Fitness and health is an industry that is particularly susceptible to misinformation. Myths and misconceptions run rampant from people looking to provide the next quick fix. As a personal trainer, your job is to debunk myths and to help your clients reach their goals the right way.

A Profitable Industry

For a trillion dollar industry, people will do anything to capitalize on the desires of others.

There is a vast amount of information available. Everything is just a quick Google search away. It can be difficult for even a knowledgeable personal trainer to know what is right and what is wrong, let alone a client.

Compounding the issue are high profile “experts” who are active in the media. These individuals have millions fans who trust their every word. Yet, they don’t hesitate to recommend products that are not proven to be effective.

The Problem

When it comes to debunking myths, the evidence is stacked against you. Once the seed of misinformation is planted, it can become extremely difficult to remove.

When done incorrectly, debunking can actually reinforce the false beliefs. In some cases, these beliefs can even be strengthened. This is known as the backfire effect.

According to The Debunking Handbook by John Cook and Stephan Lewandowsky, there are three different ways that trying to counter misinformation can backfire.


Repetition sticks. Simply mentioning the myth can lead to the information being ingrained. The more often you hear something, the more you believe that it is true.

This is why misinformation spreads so quickly these days and is hard to extinguish. Social media platforms like Facebook and Twitter allows you to direct information to millions of people in an instant. This is a dangerous weapon when held by a powerful but misinformed leader.

The familiarity effect is evident with the debate about eggs. It seems like an article about the benefits of eggs is written every month. This would not happen if people didn’t still believe that eggs are bad for you.

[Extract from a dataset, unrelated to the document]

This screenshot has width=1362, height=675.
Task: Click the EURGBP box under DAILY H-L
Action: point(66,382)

To combat this effect, any attempts to debunk a myth should put an emphasis on the truth. Tell your clients how eggs would help them reach their goals. Give them facts about the benefits of eggs.


The overkill effect occurs when too many facts are used to debunk myths. The bombardment of information does not allow one to properly process the evidence.  People end up believing the myth because it takes too much energy to try and understand the truth.

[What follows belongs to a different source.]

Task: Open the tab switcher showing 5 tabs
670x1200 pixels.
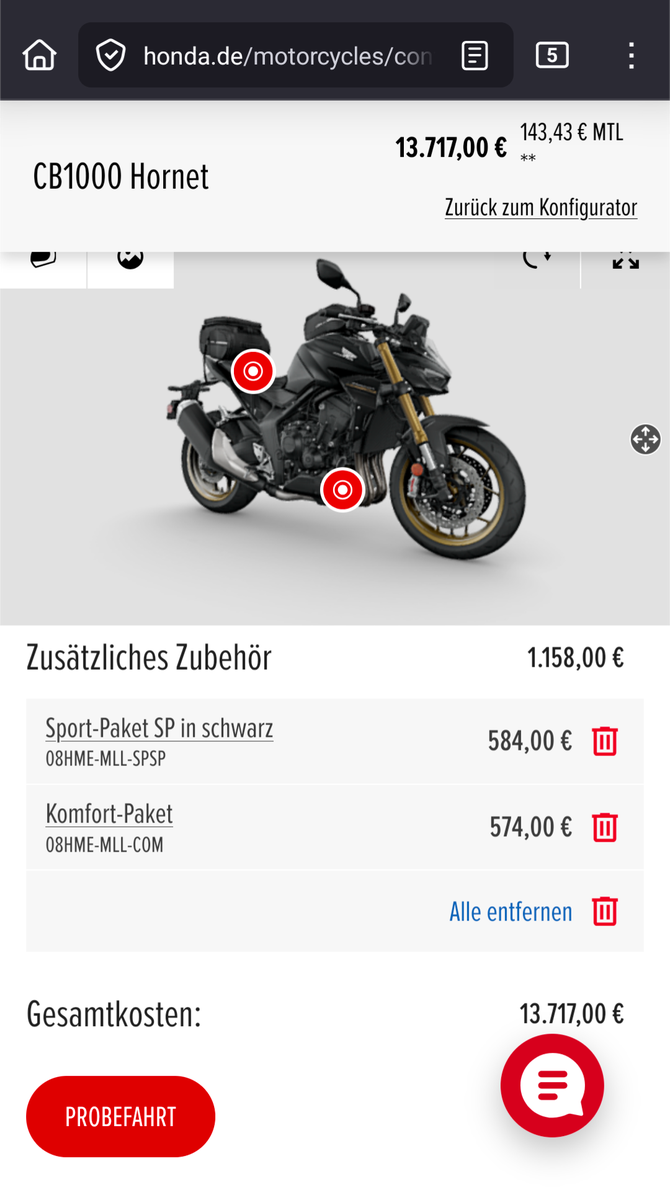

The solution is to take the “less is more” approach. Facts should be concise and as easy to understand as possible. Rather than listing off 20 reasons why eggs are great, choose 5 that are most applicable to your client.


Of the three backfire effects, the worldview effect is the toughest to navigate. This effect pertains to individuals who have a firm grasp on their beliefs. Confronting these individuals with counter-arguments, no matter how strong, strengthens their beliefs.

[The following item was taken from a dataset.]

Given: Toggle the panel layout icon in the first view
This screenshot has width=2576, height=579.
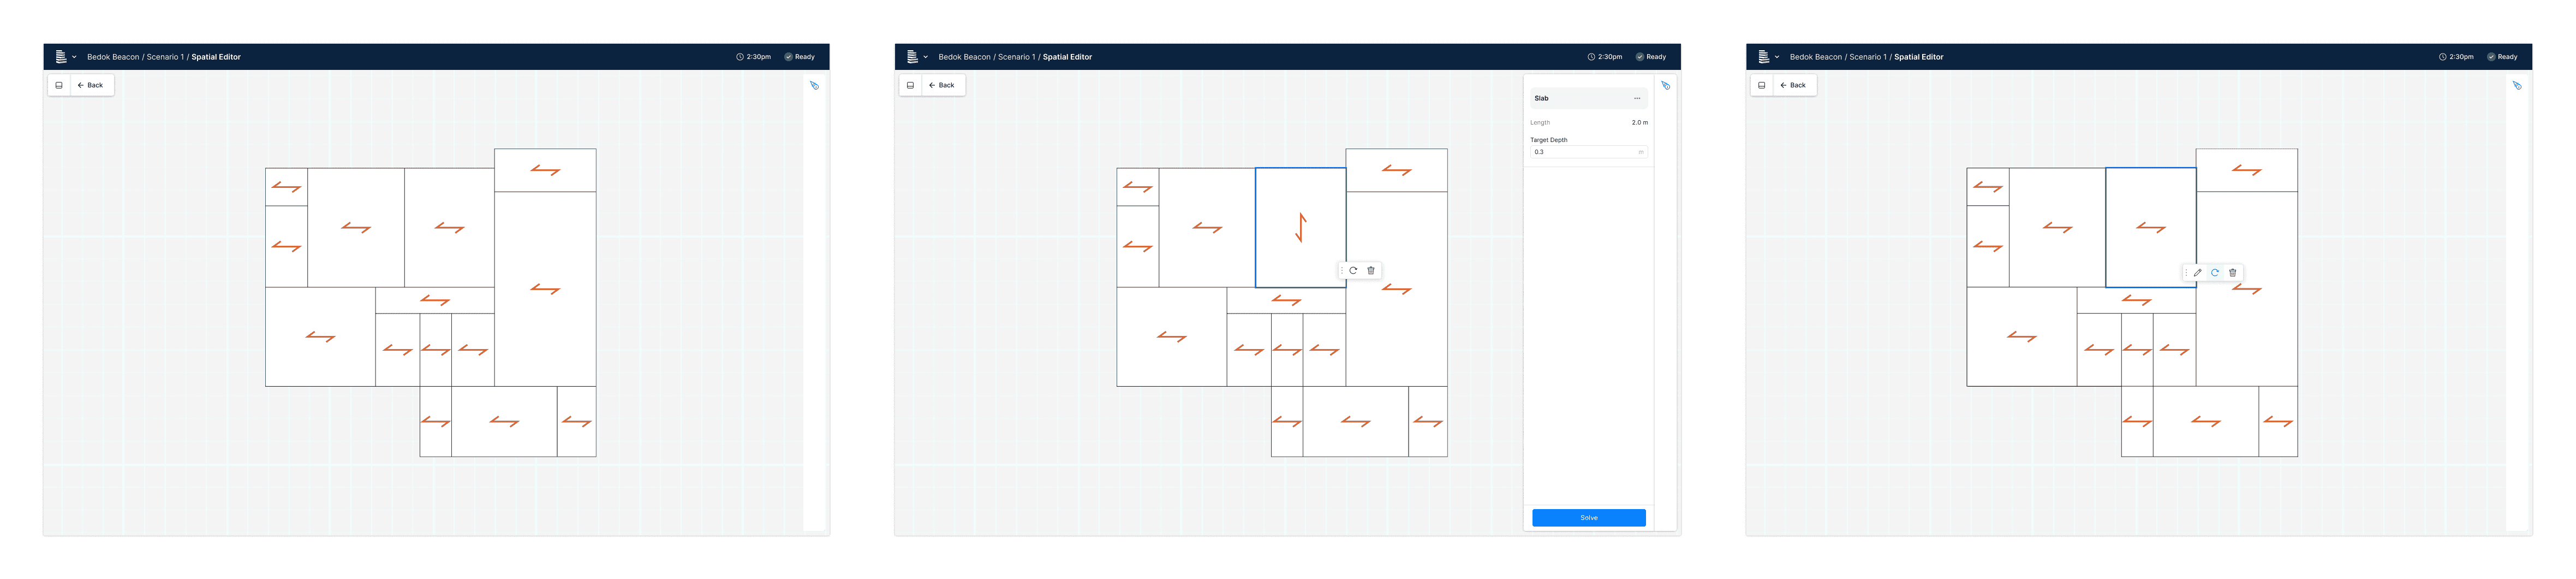Looking at the screenshot, I should point(59,85).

You will recognize these individuals as those who belong to groups with solid identities. People who follow the Paleo diet would be the most obvious and current example.

* note – Not that the Paleo diet is inherently bad for you. It’s the arguments that people make to support the diet that I have issue with.

So how do you change the mind of someone who identifies so strongly with their beliefs?

One way is to frame the information in a way that doesn’t attack their worldview.

For instance, grains are a big No for strict Paleo followers. Telling them that grains are not bad for you will fall on deaf ears. But, explaining that sprouting grains makes them more easily digestible can be effective. Sprouting grains essentially turns them into a live plant. Plants are a big Yes in the Paleo book.

Steps to Debunk Myths

Now that we know what to avoid, here are some more steps to follow to effectively debunk myths.

  1. Emphasize the core facts. Remember not to use too many, though. Choose no more than 5 things that are most relevant to your client.
  2. Use warnings when addressing myths. Before you repeat a myth, provide caution about the upcoming information begin false.
  3. Provide and alternative explanation. You must fill their false information gap with new, correct information. If you don’t, your clients may continue to believe the wrong information. To them, having the wrong explanation is better than no explanation.
  4. Choose your battles. You can’t win them all. Instead of risking a bad relationship just to prove a point, focus on areas that you can help clients change.

The relationship that you have with your clients is built on trust. This trust should be maintained to do your job effectively. Knowing when and how to deliver information is just as important as sharing it.